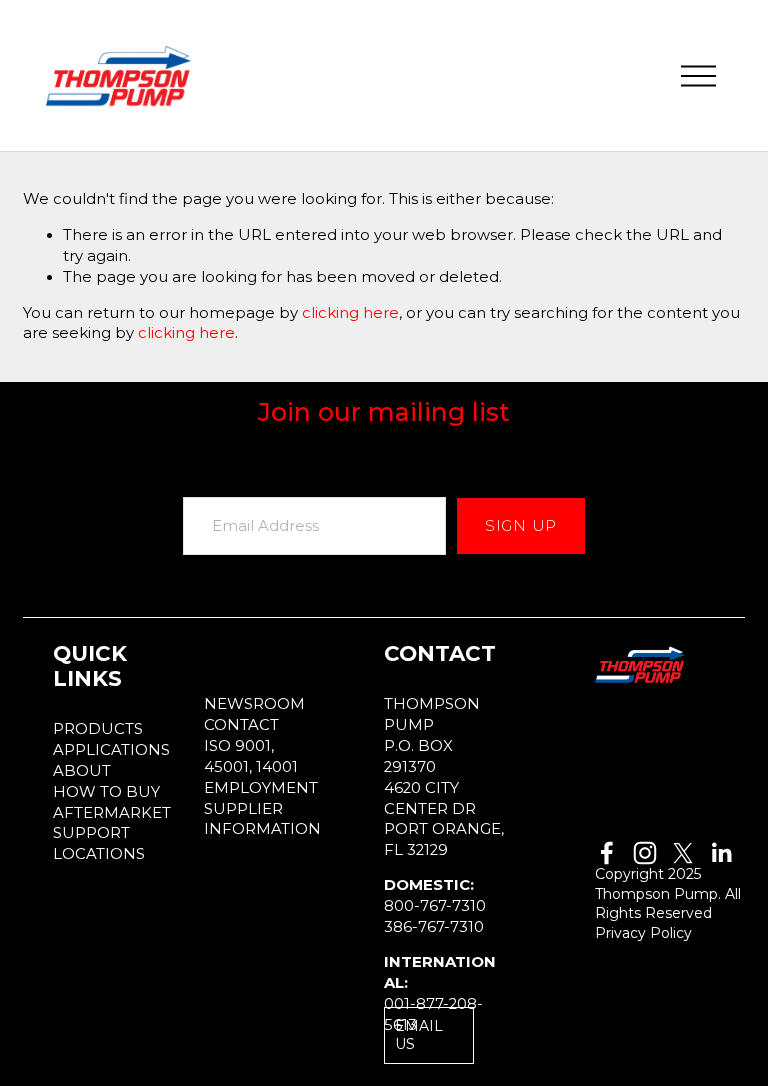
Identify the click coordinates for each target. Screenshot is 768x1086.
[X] (683, 853)
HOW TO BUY (106, 792)
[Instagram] (645, 853)
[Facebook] (607, 853)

+===+

From the first line to the last, write out the data exactly, omitting any pictures.

Your solution >>
Identify the click coordinates for each target. Screenshot is 768x1086.
[X] (683, 853)
HOW TO BUY (106, 792)
[Instagram] (645, 853)
[Facebook] (607, 853)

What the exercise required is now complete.